Un po’ come costringere chi ha paura del vuoto a lanciarsi col paracadute. Solo che qui il vuoto è la propria storia personale, e il paracadute è una battuta ben scritta. Lourdes Colclough, responsabile prevenzione suicidi di Rethink Mental Illness (l’organizzazione partner), lo dice piuttosto pragmaticamente:
“Questi uomini non si presenterebbero mai a un corso con scritto ‘prevenzione del suicidio’. Ma a un laboratorio di stand-up sì”.
Secondo uno studio pubblicato su Frontiers in Psychology, i workshop di comicoterapia migliorano connessione sociale, identità personale e capacità di dare significato alle esperienze traumatiche. Nei partecipanti si osserva una riduzione di ansia e sintomi depressivi già dopo quattro settimane. Il meccanismo? Trasformare il dolore in narrativa controllata.
Perché lo stand-up funziona meglio del silenzio
La comicoterapia non è l’unica forma di terapia basata sulla risata (esiste anche lo yoga della risata, per dire), ma è l’unica che comporta il fare comicità attiva come leva terapeutica. Il paziente non guarda Netflix per rilassarsi: scrive, prova, suda freddo, sale sul palco. È un’esposizione controllata al giudizio altrui, con l’aggravante che tu stesso stai mettendo in scena le tue ferite.
La psicologa clinica che ha analizzato il programma, evidenzia un aspetto chiave: “Usare l’umorismo come strumento terapeutico, anziché incorniciare il corso come terapia, facilita una prospettiva più leggera sui traumi passati”.

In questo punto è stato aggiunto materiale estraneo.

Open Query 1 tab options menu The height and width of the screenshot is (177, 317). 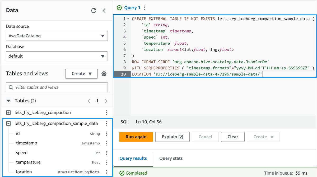click(144, 8)

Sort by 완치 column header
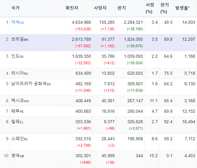121,8
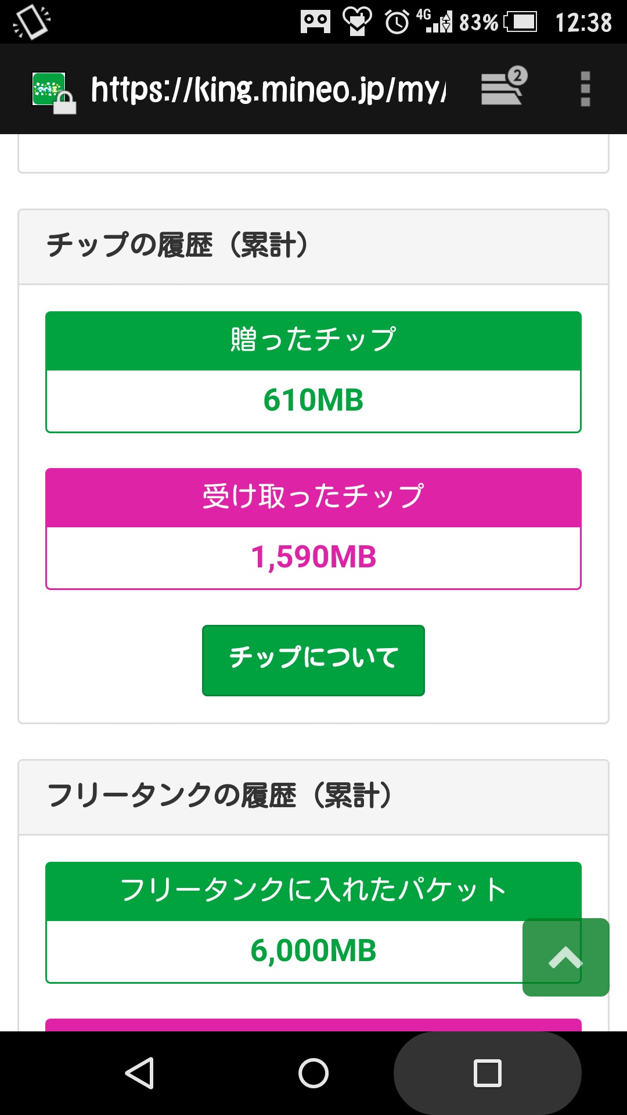Tap the 受け取ったチップ pink header
This screenshot has width=627, height=1115.
pyautogui.click(x=314, y=498)
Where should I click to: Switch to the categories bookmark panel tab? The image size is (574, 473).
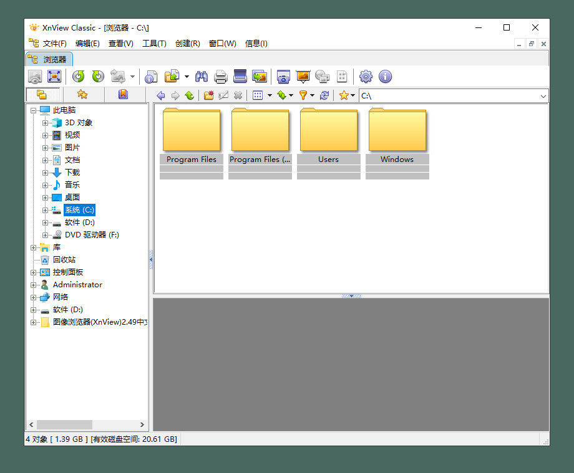(123, 95)
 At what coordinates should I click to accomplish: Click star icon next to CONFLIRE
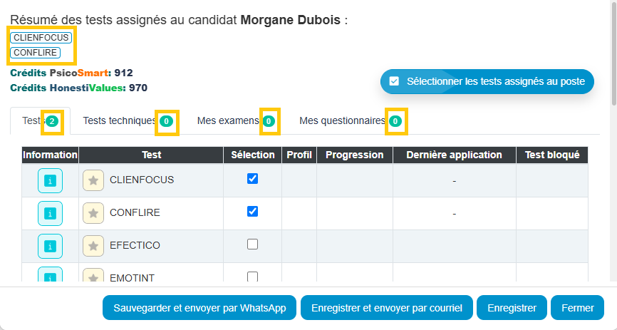click(x=93, y=213)

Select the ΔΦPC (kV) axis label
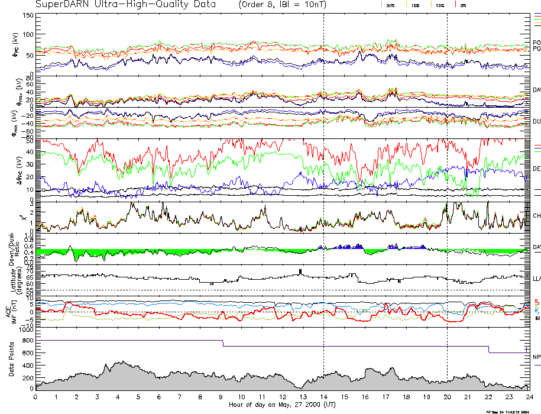tap(17, 170)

In altre parole, come scrivevo prima, se chiami una cosa “terapia”, molti scappano. Se la chiami “corso di stand-up”, entrano.
E poi c’è il gruppo. Uno dei partecipanti, un uomo che ha affrontato dipendenze e trauma, racconta: “C’è questa mentalità da vittima in cui porti il dolore sulle spalle ogni giorno. Qui puoi tirarlo fuori dal petto e riderne insieme agli altri”. Il palco diventa uno spazio dove dire pubblicamente cosa significa essere umani, senza il peso del segreto. E nell’era che viviamo questa cosa vera, umana, in carne e ossa, può essere oro.
La scienza dietro la battuta perfetta
La ricerca sulla comicoterapia è ancora giovane, ma promettente. Uno studio del 2025 pubblicato su Mental Health and Social Inclusion sottolinea che lo stand-up offre un mezzo potente per riformulare esperienze traumatiche, favorire connessione sociale e migliorare resilienza emotiva. I comedians con esperienze neurodivergenti riportano benefici particolarmente significativi nel riappropriarsi della propria narrativa.
La comicoterapia innesca una cascata fisiologica: ridere riduce il cortisolo (ormone dello stress), stimola le endorfine (analgesici naturali), migliora la circolazione. Ma il vero trucco è che mentre ridi di te stesso, stai anche prendendo distanza emotiva da ciò che ti ha fatto male. È un meccanismo di difesa adattivo, trasformato in arte.
Angie Belcher ha insegnato comicoterapia anche in carceri, centri di salute mentale e a veterani dell’esercito. Il metodo funziona su popolazioni diverse perché tocca un bisogno universale: controllare la propria storia.
Chi sale su un palco non è più oggetto del trauma, ma autore del racconto.
I limiti della risata prescritta
Non tutti i traumi si risolvono con una battuta. Il NHS stesso chiarisce che Comedy on Referral non sostituisce la psicoterapia tradizionale, ma la affianca. Funziona come porta d’ingresso: chi rifiuterebbe uno psicologo, accetta un microfono. Una volta dentro, il percorso può evolversi verso cure più strutturate.
E poi c’è il rischio che il pubblico non rida. Belcher lo sa: “Lo stand-up è nella lista delle paure più grandi del 90% delle persone”. Ma è proprio questo il punto. Affrontare quella paura, in un contesto protetto con il supporto di professionisti, insegna che si può sopravvivere al fallimento. E questa, per chi ha vissuto traumi devastanti, è una lezione che vale più di molte sedute.
Resta il fatto che scalare il palco non toglie le cicatrici. Però le rende visibili, condivisibili, umane. E a volte, questo basta per ricominciare a camminare.